Task prompt:
Output each line of the listing that follows, with every character kept as it is.

Available records:
--
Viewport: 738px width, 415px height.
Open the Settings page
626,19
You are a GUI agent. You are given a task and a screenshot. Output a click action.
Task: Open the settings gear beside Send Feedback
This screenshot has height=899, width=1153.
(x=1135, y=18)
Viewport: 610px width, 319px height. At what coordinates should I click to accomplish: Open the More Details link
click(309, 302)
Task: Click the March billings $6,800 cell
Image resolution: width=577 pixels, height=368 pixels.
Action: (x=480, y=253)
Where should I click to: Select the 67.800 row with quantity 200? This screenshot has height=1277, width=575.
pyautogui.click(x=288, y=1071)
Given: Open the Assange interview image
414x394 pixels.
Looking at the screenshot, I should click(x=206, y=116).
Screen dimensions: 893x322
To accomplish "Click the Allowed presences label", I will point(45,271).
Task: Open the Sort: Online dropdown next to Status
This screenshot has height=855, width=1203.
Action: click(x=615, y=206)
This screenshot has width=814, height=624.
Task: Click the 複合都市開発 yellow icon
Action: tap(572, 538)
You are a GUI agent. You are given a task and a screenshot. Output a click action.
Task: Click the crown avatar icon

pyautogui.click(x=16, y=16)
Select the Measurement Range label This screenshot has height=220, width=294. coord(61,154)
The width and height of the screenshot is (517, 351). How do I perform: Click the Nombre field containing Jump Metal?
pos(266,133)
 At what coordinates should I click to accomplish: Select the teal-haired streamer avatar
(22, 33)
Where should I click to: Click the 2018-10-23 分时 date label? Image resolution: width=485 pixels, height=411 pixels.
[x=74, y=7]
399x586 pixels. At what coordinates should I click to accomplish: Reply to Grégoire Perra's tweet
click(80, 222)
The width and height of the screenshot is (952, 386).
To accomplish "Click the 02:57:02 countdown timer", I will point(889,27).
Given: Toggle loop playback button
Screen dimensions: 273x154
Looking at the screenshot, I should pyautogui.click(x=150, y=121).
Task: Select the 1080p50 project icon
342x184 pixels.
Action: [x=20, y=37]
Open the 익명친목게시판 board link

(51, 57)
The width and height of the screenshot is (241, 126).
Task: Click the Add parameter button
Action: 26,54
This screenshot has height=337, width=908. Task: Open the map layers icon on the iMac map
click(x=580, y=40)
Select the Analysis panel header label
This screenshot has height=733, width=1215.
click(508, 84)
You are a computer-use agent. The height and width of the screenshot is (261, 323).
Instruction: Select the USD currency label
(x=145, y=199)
--
Expected output:
Viewport: 738px width, 415px height.
Open the Settings page
626,19
You are a GUI agent. You are given a task and a screenshot. Output a click action.
Task: Open the settings gear beside Send Feedback
This screenshot has height=899, width=1153.
(x=1135, y=18)
Viewport: 610px width, 319px height. At what coordinates should I click to accomplish: Open the More Details link
click(309, 302)
Task: Click the March billings $6,800 cell
Image resolution: width=577 pixels, height=368 pixels.
Action: (x=480, y=253)
Where should I click to: Select the 67.800 row with quantity 200? This screenshot has height=1277, width=575.
pyautogui.click(x=288, y=1071)
Given: Open the Assange interview image
414x394 pixels.
Looking at the screenshot, I should click(x=206, y=116).
Screen dimensions: 893x322
To accomplish "Click the Allowed presences label", I will point(45,271).
Task: Open the Sort: Online dropdown next to Status
This screenshot has height=855, width=1203.
Action: click(x=615, y=206)
This screenshot has width=814, height=624.
Task: Click the 複合都市開発 yellow icon
Action: tap(572, 538)
You are a GUI agent. You are given a task and a screenshot. Output a click action.
Task: Click the crown avatar icon

pyautogui.click(x=16, y=16)
Select the Measurement Range label This screenshot has height=220, width=294. coord(61,154)
The width and height of the screenshot is (517, 351). How do I perform: Click the Nombre field containing Jump Metal?
pos(266,133)
 At what coordinates should I click to accomplish: Select the teal-haired streamer avatar
(22, 33)
Where should I click to: Click the 2018-10-23 分时 date label? Image resolution: width=485 pixels, height=411 pixels.
[x=74, y=7]
399x586 pixels. At what coordinates should I click to accomplish: Reply to Grégoire Perra's tweet
click(80, 222)
The width and height of the screenshot is (952, 386).
To accomplish "Click the 02:57:02 countdown timer", I will point(889,27).
Given: Toggle loop playback button
Screen dimensions: 273x154
Looking at the screenshot, I should pyautogui.click(x=150, y=121).
Task: Select the 1080p50 project icon
342x184 pixels.
Action: [x=20, y=37]
Open the 익명친목게시판 board link

(51, 57)
The width and height of the screenshot is (241, 126).
Task: Click the Add parameter button
Action: 26,54
This screenshot has height=337, width=908. Task: Open the map layers icon on the iMac map
click(x=580, y=40)
Select the Analysis panel header label
This screenshot has height=733, width=1215.
click(508, 84)
You are a computer-use agent. The height and width of the screenshot is (261, 323).
Instruction: Select the USD currency label
(x=145, y=199)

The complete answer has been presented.